Sustentabilidade

MENOS SIGLAS ETÉREAS E MAIS CIÊNCIA CONCRETA

32 anos separam o nosso hoje do início da agenda internacional que discute mudança climática com a criação do IPCC, um braço de Meio Ambiente da ONU (na sigla em inglês Painel Intergovernamental sobre Mudanças Climáticas). Neste período, assistimos desde a queda do muro de Berlim ao aumento exorbitante da concentração de gases e efeito estufa na atmosfera e seu consequente aumento gradativo da temperatura da Terra, passando pelas mais diversas questões no meio do caminho... o retorno da discussão sobre o formato do planeta, o fim de Game of Thrones e, não menos importante, uma pandemia que travou mercados e nos trancou em casa para nos convencer a ter fé em um dogma salvador: a CIÊNCIA.

Aos que pensam que o assunto acabou de chegar, volto no tempo para lembrar que, em 1992 (sim, na Eco 92), durante a primeira reunião da recém-formada UNFCC ou Conferência Internacional sobre Meio Ambiente e Desenvolvimento, 175 países ratificaram um documento que reconhecia a necessidade de esforços globais para o enfrentamento das questões climáticas. Neste evento foi criada também a agenda das COPs, as convenções anuais de trabalho para garantir, além de metas, implementação prática de ações de transição para uma economia de baixo carbono.

Fast foward para 2015... o promissor encontro na COP21, em Paris, fez com que 195 países se comprometessem com ações para manter abaixo de 2°C o aumento médio da temperatura da Terra. Até aqui, conhecimento e tomada de decisões foram baseados em dados científicos, com a conclusão alarmante e ainda largamente desacreditada de que as mudanças climáticas podem sim determinar a manutenção de nossa estada no planeta. A partir desse ponto a inação deixou de ser uma opção, especialmente para players da sociedade com tamanho, volume e recursos capazes de mover as peças nesse tabuleiro.

A questão chave em debate atualmente é a reação lenta do setor empresarial e financeiro na agenda.
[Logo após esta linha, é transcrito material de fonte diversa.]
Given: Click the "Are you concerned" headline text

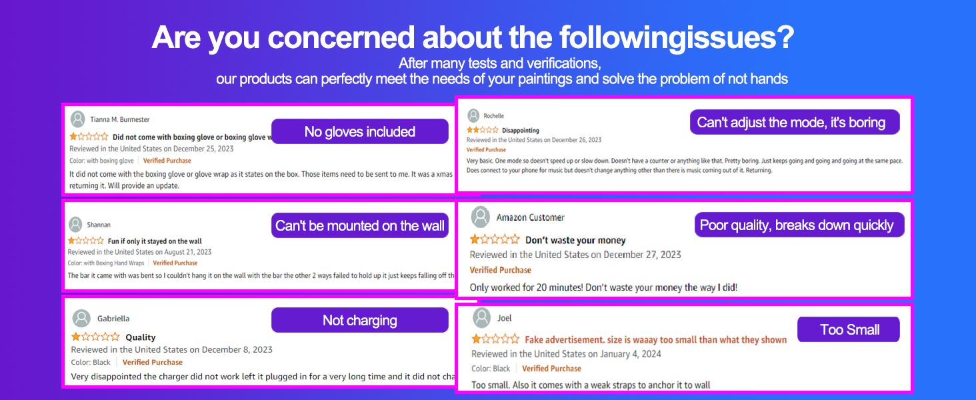Looking at the screenshot, I should (x=472, y=38).
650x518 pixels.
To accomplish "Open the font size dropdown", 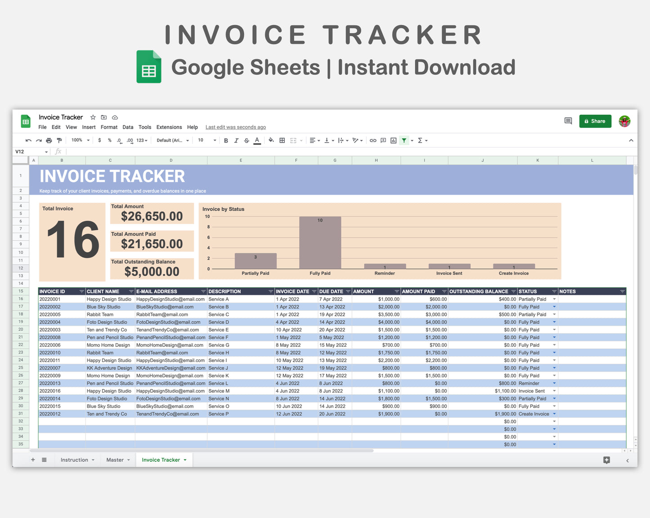I will click(x=207, y=140).
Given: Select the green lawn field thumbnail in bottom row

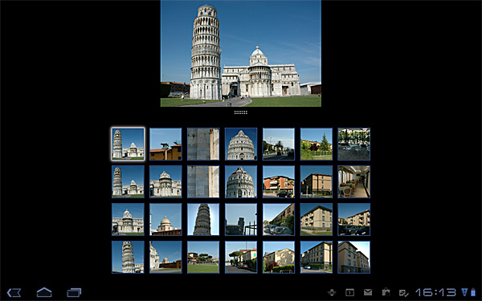Looking at the screenshot, I should 203,257.
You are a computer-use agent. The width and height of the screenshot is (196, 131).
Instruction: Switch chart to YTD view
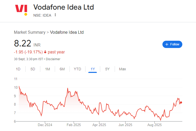pos(77,69)
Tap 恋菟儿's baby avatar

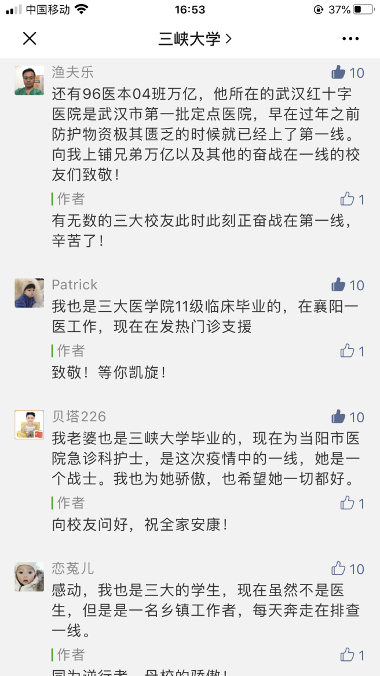(x=29, y=576)
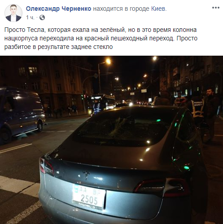Click the green traffic light in photo

pos(82,97)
O Objetivo do Desenvolvimento Sustentável (ODS) 13, da ONU, diz que devemos “tomar medidas urgentes para combater a mudança climática e seus impactos”. A urgência, agora, precisa considerar o crescimento constante e a expectativa de curto prazo das análises trimestrais do mercado corporativo e financeiro.

O mercado esperava a virada em 2017, quando o FSB (Financial Stability Board) criou a TCFD (Task Force on Climate-related Financial Disclosures), um framework que tem como objetivo “desenvolver recomendações para divulgações relacionadas ao clima mais eficazes que poderiam promover decisões mais informadas de investimento, crédito e subscrição de seguros e, por sua vez, permitir que as partes interessadas compreendam melhor as concentrações de ativos relacionados ao carbono no setor financeiro e as exposições do sistema financeiro a riscos relacionados ao clima”. Peço licença pelas siglas e parágrafos longos nesse ponto, mas vale pela ilustração. O tema é mesmo complexo a esse ponto: é difícil entender até o nome da iniciativa.
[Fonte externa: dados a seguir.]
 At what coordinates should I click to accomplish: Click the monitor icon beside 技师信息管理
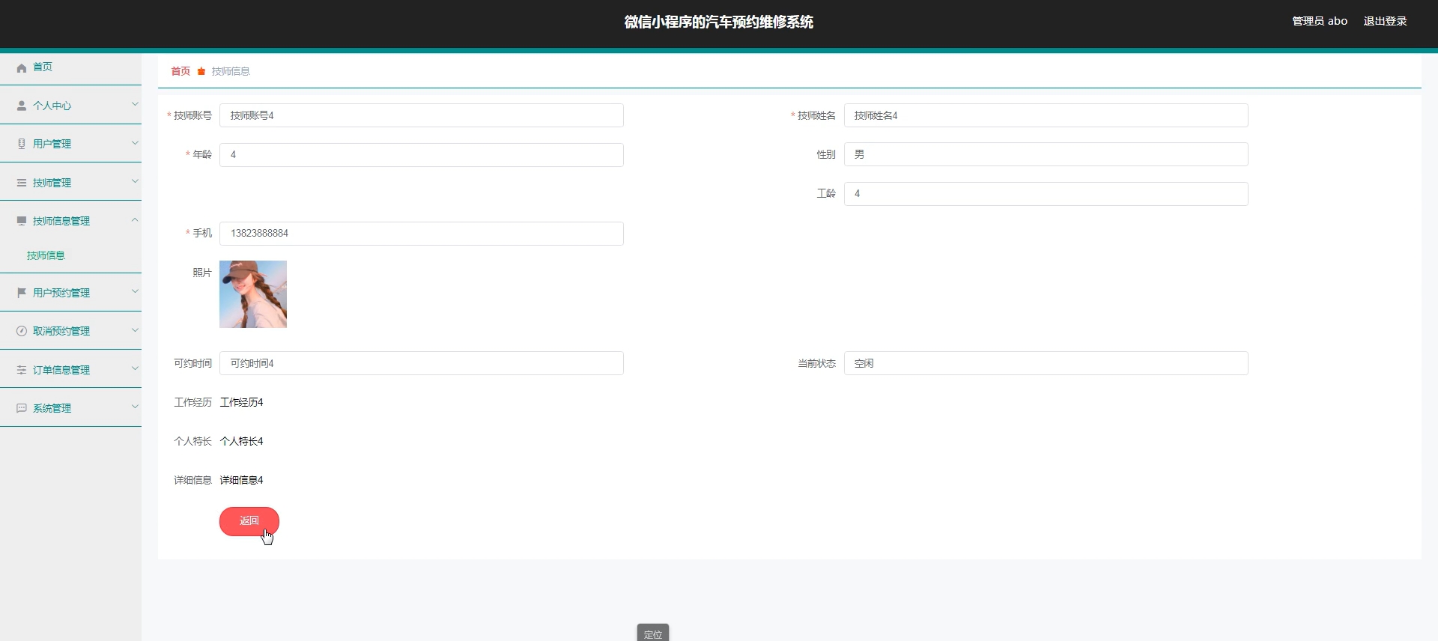[22, 221]

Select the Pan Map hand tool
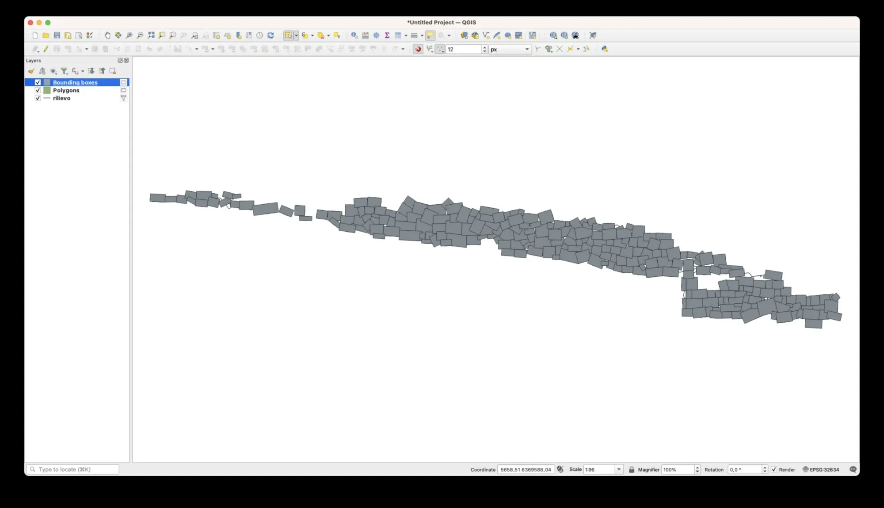pos(107,35)
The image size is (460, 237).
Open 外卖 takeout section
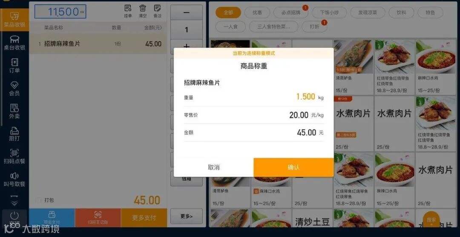point(14,111)
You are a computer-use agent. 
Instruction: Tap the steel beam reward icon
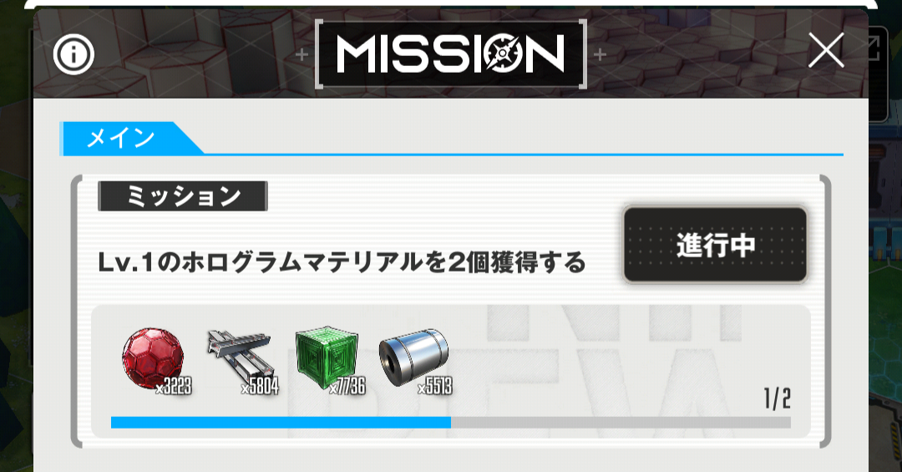[241, 360]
A missão é ampla e aprofundada! O setor financeiro como um todo – incluindo bancos, seguradoras, asset managers e asset owners – terá de avaliar e monitorar dentro das suas operações a exposição ao tema de mudança climática, bem como dar devida transparência a essas informações. Isso leva a uma nova demanda para as empresas, de reporte dessas informações ao mercado. Para alguns setores listados na TCFD – energia, transporte, materiais e edificações, agricultura, alimentos e produtos florestais – existem recomendações específicas para que as companhias possam demonstrar como estão lidando com a governança, riscos, oportunidades, gestão, metas e métricas climáticas nas suas operações.
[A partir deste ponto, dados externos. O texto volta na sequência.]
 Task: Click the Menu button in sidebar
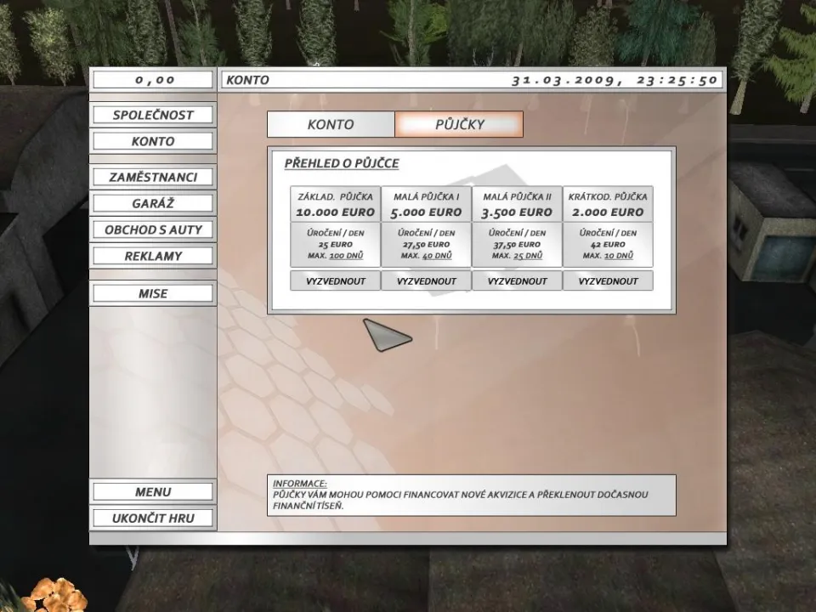click(x=153, y=492)
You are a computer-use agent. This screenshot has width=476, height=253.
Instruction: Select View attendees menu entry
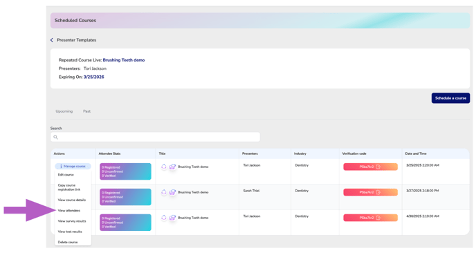click(x=69, y=211)
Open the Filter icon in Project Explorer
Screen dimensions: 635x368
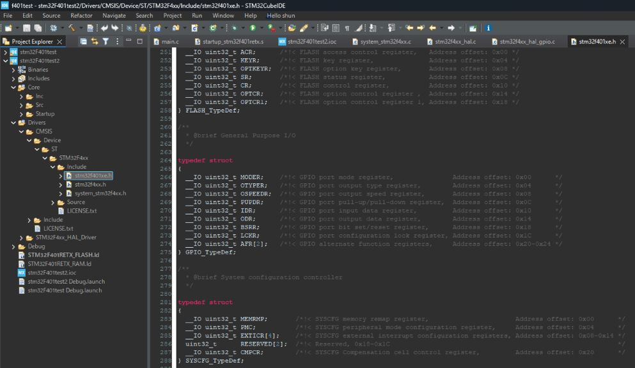[x=106, y=40]
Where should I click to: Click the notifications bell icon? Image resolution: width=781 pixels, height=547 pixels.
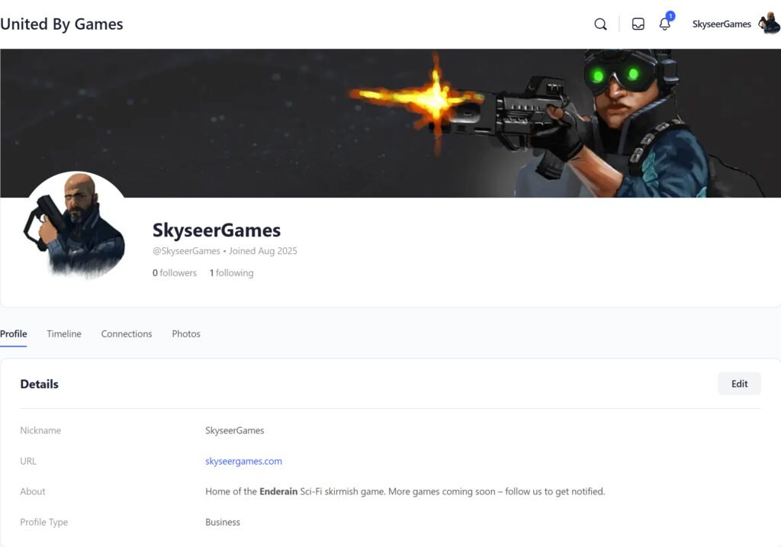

Oras, não é de estranhar que esse movimento tenha atraído a atenção dos reguladores do sistema financeiro. Seguindo mercados internacionais como Europa, Reino Unido e, mais recentemente Estados Unidos, a agenda de regulação e supervisão do mercado tem intensificado a criação de regulamentações para o reporte e transparência das informações. Aqui no Brasil, por exemplo, CVM e Banco Central se movimentam para integrar métricas de risco climático para liberação de atividades financeiras.

Mas, de novo, estamos focando no curto prazo. É necessário ampliar a visão acostumada às cotações diárias do IBOV ou guidances de resultados trimestrais para internalizar um processo de transição planejada para uma economia de baixo carbono, no curto e – principalmente – longo prazo, com ações da porta pra dentro e da porta pra fora, de interesse da empresa e da sociedade. E sim, precisamos repensar os produtos, serviços, modelos de negócio. Os clientes vão cada vez mais optar por produtos oriundos de cadeias menos intensivas em carbono.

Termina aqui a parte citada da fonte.